The Boy Who Harnessed the Wind by William Kamkwamba


The Boy Who Harnessed the Wind by William Kamkwamba

Author:William Kamkwamba
Language: eng
Format: mobi
Publisher: HarperCollins
Published: 2009-02-19T22:00:00+00:00


WHILE MY FATHER HAD been traveling, trading, and boozing, his older brother John had built up a booming business. Back in the late ’60s and early ’70s when President Banda was building all the big estates near Wimbe and Kasungu, there was lots of work for the local men. Building contracts were like gold, and Uncle John happened to know some of the managers who were hiring these subcontractors. Working as a kind of headhunter, John became the middleman, finding the right skilled, trustworthy crews to do the jobs. Because his judgment was always good, the estates paid him handsomly.

After several years of working for the estates, Uncle John saved enough money to start a farm imports business, buying and selling maize seed and fertilizer to the local farmers. He even had a small storefront in the trading center. This business became successful, and after a few years, he sold it and bought fifty-nine acres of land from Chief Wimbe, which he used to grow maize and burley tobacco—a kind of mild tobacco that’s cured in the open air under handmade shelters.

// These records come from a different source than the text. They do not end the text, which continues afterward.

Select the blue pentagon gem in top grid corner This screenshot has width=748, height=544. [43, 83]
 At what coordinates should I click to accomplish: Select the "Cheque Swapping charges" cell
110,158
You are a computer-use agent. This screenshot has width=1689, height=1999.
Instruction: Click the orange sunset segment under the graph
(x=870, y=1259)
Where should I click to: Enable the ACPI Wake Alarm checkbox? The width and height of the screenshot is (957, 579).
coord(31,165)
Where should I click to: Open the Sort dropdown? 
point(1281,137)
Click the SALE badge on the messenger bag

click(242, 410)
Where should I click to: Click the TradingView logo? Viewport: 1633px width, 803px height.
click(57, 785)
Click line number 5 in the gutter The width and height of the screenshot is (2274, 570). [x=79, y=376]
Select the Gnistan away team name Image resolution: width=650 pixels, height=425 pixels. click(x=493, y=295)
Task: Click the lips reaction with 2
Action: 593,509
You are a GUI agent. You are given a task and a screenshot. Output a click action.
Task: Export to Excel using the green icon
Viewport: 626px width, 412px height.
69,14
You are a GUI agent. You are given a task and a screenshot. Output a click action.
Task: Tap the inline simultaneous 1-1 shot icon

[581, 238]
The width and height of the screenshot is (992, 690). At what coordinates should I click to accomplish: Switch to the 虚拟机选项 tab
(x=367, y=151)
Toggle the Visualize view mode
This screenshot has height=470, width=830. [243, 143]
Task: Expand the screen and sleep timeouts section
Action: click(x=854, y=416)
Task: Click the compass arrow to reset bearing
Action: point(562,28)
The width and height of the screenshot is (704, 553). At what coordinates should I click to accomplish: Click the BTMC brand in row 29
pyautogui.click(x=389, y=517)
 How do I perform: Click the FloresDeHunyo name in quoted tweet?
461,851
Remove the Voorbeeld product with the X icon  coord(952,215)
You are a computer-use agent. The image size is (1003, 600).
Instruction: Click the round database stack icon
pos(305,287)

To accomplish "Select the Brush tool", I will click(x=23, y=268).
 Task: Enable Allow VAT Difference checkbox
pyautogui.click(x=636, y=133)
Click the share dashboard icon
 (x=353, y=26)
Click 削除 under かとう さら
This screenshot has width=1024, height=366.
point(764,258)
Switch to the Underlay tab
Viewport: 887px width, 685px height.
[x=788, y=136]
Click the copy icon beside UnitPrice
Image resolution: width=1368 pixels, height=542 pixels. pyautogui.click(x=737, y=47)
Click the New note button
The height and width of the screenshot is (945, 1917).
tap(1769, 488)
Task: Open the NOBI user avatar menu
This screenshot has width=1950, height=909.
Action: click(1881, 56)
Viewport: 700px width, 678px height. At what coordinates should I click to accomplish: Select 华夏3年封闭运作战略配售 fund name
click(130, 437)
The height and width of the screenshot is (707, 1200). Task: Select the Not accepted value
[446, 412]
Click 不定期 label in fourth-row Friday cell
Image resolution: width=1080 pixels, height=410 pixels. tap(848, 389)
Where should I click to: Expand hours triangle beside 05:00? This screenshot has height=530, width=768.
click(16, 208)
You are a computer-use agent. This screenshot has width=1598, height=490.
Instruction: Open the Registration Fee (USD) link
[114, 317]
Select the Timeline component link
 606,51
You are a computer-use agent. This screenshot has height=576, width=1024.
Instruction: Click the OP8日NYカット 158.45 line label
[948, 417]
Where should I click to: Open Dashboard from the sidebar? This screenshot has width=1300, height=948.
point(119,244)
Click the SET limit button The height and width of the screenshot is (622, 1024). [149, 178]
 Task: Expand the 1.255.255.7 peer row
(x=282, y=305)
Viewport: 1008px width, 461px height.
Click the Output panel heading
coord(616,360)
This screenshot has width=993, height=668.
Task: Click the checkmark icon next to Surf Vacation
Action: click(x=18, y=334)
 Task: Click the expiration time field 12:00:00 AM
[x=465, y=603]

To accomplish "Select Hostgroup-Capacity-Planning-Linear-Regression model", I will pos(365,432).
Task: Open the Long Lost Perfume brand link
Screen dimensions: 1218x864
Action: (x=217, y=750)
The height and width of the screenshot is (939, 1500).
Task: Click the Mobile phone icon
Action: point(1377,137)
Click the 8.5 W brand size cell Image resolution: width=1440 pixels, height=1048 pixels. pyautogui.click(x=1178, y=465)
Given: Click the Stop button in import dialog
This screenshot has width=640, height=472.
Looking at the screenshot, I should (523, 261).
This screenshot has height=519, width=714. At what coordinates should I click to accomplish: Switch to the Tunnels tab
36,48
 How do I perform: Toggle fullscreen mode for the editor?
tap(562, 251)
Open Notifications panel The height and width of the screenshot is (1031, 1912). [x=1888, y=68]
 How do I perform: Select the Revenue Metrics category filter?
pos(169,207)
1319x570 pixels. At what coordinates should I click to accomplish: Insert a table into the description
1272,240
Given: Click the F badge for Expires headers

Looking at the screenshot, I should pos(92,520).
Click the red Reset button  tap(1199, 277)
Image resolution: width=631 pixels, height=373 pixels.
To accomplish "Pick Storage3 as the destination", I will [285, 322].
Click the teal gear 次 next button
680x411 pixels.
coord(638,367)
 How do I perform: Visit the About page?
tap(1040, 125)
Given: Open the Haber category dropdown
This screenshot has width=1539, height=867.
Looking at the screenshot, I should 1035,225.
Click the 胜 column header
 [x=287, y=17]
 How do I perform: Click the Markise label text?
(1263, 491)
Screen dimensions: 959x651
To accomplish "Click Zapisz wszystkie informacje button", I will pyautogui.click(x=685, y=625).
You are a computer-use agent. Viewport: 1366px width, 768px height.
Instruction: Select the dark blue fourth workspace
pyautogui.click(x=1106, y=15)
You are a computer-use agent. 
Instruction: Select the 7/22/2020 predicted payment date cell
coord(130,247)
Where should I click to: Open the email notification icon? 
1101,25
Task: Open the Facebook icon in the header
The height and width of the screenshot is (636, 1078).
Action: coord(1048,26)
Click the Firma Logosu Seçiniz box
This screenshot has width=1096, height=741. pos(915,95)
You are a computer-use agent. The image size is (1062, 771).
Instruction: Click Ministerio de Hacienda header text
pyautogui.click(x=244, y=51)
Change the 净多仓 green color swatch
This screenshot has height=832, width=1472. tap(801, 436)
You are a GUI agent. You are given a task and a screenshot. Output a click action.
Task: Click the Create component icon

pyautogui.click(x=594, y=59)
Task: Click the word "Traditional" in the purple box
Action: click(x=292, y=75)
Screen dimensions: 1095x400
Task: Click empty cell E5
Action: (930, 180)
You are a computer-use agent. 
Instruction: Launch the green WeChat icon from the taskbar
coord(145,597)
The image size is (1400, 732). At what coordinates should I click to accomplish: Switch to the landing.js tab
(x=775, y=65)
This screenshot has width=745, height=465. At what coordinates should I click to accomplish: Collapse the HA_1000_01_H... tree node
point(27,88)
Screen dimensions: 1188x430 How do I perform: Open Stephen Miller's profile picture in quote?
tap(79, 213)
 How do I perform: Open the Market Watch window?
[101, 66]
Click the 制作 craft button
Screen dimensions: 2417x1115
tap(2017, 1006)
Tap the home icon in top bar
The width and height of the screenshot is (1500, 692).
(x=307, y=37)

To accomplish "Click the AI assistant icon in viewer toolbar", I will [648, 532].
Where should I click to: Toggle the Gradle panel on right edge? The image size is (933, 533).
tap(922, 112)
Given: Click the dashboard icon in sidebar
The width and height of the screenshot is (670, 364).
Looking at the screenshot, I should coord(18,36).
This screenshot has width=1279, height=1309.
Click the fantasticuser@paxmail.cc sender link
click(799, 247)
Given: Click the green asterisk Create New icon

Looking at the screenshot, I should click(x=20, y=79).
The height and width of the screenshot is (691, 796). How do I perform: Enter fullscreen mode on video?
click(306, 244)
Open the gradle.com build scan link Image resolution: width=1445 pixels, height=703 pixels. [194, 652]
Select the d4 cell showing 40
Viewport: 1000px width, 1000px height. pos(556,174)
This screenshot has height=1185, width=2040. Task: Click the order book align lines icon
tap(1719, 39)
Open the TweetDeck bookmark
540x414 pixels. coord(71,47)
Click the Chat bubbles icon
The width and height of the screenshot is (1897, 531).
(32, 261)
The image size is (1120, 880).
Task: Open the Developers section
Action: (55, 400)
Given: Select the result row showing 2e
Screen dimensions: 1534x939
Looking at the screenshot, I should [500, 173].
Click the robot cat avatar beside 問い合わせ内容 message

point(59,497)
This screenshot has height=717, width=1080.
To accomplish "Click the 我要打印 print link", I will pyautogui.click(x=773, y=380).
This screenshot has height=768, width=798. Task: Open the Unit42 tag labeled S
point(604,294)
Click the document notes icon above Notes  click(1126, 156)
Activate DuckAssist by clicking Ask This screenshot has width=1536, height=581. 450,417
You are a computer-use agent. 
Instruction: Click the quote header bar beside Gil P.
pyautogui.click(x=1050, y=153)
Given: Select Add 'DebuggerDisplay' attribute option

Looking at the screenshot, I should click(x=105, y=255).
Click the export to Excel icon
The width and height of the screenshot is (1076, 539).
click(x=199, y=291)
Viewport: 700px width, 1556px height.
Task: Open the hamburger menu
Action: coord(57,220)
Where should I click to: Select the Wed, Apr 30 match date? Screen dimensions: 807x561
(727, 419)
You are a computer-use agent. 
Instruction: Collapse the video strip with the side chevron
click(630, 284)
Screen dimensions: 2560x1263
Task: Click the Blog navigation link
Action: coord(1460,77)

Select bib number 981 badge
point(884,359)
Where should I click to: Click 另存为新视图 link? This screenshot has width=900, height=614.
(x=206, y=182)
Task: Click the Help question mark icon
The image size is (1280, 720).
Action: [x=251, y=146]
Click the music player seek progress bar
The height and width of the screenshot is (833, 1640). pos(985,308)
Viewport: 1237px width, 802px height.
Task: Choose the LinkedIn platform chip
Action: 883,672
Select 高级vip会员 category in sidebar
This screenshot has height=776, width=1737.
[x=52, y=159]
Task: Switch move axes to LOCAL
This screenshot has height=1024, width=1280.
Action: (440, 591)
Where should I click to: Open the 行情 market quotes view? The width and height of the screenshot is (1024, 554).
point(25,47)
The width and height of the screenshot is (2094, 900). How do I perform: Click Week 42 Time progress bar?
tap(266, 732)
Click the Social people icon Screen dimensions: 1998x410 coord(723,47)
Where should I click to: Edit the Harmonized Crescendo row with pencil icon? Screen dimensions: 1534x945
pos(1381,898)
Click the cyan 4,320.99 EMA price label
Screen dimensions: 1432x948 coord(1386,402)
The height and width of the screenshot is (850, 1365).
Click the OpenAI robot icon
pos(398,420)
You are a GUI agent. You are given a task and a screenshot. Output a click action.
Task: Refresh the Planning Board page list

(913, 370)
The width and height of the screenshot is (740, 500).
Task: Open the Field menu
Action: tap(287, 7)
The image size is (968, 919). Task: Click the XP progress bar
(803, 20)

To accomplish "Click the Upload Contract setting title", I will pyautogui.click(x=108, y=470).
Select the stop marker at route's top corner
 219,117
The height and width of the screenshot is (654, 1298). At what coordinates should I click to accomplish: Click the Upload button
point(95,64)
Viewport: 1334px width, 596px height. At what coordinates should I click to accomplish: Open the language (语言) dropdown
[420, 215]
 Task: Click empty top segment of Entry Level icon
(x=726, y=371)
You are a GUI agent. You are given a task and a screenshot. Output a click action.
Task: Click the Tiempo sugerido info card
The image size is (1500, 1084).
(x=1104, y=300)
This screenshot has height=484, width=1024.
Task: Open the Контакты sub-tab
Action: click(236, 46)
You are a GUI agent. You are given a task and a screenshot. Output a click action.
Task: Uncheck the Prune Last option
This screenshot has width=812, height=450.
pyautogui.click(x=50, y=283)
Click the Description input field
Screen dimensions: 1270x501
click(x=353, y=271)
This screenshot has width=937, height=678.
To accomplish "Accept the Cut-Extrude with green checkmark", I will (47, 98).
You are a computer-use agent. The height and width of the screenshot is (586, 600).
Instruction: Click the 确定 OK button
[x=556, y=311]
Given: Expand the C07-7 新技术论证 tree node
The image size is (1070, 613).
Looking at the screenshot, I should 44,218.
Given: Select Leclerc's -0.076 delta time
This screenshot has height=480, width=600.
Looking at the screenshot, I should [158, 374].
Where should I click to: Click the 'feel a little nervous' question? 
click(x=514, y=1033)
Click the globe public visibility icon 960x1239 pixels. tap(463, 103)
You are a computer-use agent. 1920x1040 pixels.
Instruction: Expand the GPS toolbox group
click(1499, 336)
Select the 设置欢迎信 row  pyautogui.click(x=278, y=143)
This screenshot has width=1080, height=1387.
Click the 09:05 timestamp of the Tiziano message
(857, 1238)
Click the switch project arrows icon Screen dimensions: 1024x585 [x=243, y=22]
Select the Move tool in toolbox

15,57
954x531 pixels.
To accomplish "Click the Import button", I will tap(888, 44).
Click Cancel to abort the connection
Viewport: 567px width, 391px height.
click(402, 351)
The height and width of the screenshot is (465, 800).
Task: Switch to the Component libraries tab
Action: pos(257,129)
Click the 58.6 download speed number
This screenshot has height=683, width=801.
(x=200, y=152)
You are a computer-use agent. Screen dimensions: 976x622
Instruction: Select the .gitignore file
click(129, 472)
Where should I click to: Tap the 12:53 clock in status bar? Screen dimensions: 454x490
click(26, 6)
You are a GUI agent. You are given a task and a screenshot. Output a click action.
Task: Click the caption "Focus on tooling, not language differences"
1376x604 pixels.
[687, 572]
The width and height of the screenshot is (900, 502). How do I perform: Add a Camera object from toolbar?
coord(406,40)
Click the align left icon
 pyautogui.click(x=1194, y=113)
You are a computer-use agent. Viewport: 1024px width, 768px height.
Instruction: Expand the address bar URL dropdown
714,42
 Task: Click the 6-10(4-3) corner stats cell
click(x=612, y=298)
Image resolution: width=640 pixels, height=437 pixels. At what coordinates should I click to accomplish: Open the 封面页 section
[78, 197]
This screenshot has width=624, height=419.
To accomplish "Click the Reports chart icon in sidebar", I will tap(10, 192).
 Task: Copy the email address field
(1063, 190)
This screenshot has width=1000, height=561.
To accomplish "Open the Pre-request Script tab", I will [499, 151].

Since Uncle John had money for good fertilizer, the tobacco from his farm was top quality. His fields never had any weeds and the leaves were deep green while growing, drying like the color of milk chocolate with fine traces of red. His tobacco fetched a high price each year at the Auction Holdings Limited in Lilongwe, where the farmers sold their hundred-kilogram bales on the auction floor. One good bale of tobacco would pay for seventeen more bags of fertilizer, enabling his farm to stay strong, given the good weather.

In 1989, when I was one year old, Uncle John came to Dowa for a friend’s engagement party and stopped by for a visit. That night he and my father went for a walk.

“Why don’t you come back to the village and farm with me,” John said. “Things are going well.”

“I can see,” said my father. “But farming takes too long. I’ve gotten so used to the trading. How can I start something new?”

“It takes a long time, true. But if you invest that time and just a little money, the payoff is huge. Look what I’m making from tobacco. That kind of profit is impossible with trading. How much are you clearing each month with your rice and secondhand clothing? Five percent?”

“Four percent,” my father said. “Soon I won’t even be able to feed these kids. If I eat, my business suffers.”

“Well, come back home, young brother. There’s a big place waiting for you.”

My father then told John he’d stopped drinking and turned his life to God.

“Then, think of this as a chance to start over,” he said. “Consider this a sign.”

“Okay,” my father said. “You’ve convinced me.”